> **Exercise instructions**
All the data should come back exactly as it was given.

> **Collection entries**
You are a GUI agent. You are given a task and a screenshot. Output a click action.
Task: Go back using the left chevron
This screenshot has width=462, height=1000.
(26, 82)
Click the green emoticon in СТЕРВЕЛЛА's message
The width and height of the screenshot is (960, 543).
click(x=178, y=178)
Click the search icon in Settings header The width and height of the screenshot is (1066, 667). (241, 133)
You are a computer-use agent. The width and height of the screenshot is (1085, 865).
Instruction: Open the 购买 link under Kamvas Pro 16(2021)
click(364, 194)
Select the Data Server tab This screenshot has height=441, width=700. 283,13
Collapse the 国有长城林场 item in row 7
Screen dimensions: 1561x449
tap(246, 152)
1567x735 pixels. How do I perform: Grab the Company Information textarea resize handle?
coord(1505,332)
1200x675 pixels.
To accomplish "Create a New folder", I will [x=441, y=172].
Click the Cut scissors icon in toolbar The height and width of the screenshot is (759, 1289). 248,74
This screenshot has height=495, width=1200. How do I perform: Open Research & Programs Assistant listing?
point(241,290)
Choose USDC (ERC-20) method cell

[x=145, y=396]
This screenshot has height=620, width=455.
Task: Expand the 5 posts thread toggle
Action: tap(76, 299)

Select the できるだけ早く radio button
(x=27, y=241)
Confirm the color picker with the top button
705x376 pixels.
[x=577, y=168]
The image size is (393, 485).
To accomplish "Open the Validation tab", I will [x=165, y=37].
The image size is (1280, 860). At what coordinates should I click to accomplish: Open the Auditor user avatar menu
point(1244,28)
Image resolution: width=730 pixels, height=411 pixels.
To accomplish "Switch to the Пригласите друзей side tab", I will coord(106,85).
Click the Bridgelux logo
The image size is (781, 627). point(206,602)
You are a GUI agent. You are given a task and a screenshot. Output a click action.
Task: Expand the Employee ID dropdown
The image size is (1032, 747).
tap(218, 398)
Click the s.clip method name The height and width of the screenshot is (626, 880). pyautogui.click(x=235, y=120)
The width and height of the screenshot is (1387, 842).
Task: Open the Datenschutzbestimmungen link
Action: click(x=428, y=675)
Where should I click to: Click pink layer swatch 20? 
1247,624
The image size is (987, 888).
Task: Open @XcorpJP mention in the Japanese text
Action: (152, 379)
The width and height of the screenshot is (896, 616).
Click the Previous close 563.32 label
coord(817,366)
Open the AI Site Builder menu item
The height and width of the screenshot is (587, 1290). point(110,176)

> **Response area**
You are a GUI agent. You are given a task and a screenshot. Output a click action.
Task: Go back using the left chevron
This screenshot has width=462, height=1000.
(26, 82)
Click the green emoticon in СТЕРВЕЛЛА's message
The width and height of the screenshot is (960, 543).
click(x=178, y=178)
Click the search icon in Settings header The width and height of the screenshot is (1066, 667). (241, 133)
You are a computer-use agent. The width and height of the screenshot is (1085, 865).
Instruction: Open the 购买 link under Kamvas Pro 16(2021)
click(364, 194)
Select the Data Server tab This screenshot has height=441, width=700. 283,13
Collapse the 国有长城林场 item in row 7
Screen dimensions: 1561x449
tap(246, 152)
1567x735 pixels. How do I perform: Grab the Company Information textarea resize handle?
coord(1505,332)
1200x675 pixels.
To accomplish "Create a New folder", I will [x=441, y=172].
Click the Cut scissors icon in toolbar The height and width of the screenshot is (759, 1289). 248,74
This screenshot has height=495, width=1200. How do I perform: Open Research & Programs Assistant listing?
point(241,290)
Choose USDC (ERC-20) method cell

[x=145, y=396]
This screenshot has height=620, width=455.
Task: Expand the 5 posts thread toggle
Action: tap(76, 299)

Select the できるだけ早く radio button
(x=27, y=241)
Confirm the color picker with the top button
705x376 pixels.
[x=577, y=168]
The image size is (393, 485).
To accomplish "Open the Validation tab", I will [x=165, y=37].
The image size is (1280, 860). At what coordinates should I click to accomplish: Open the Auditor user avatar menu
point(1244,28)
Image resolution: width=730 pixels, height=411 pixels.
To accomplish "Switch to the Пригласите друзей side tab", I will coord(106,85).
Click the Bridgelux logo
The image size is (781, 627). point(206,602)
You are a GUI agent. You are given a task and a screenshot. Output a click action.
Task: Expand the Employee ID dropdown
The image size is (1032, 747).
tap(218, 398)
Click the s.clip method name The height and width of the screenshot is (626, 880). pyautogui.click(x=235, y=120)
The width and height of the screenshot is (1387, 842).
Task: Open the Datenschutzbestimmungen link
Action: click(x=428, y=675)
Where should I click to: Click pink layer swatch 20? 
1247,624
The image size is (987, 888).
Task: Open @XcorpJP mention in the Japanese text
Action: (152, 379)
The width and height of the screenshot is (896, 616).
Click the Previous close 563.32 label
coord(817,366)
Open the AI Site Builder menu item
The height and width of the screenshot is (587, 1290). point(110,176)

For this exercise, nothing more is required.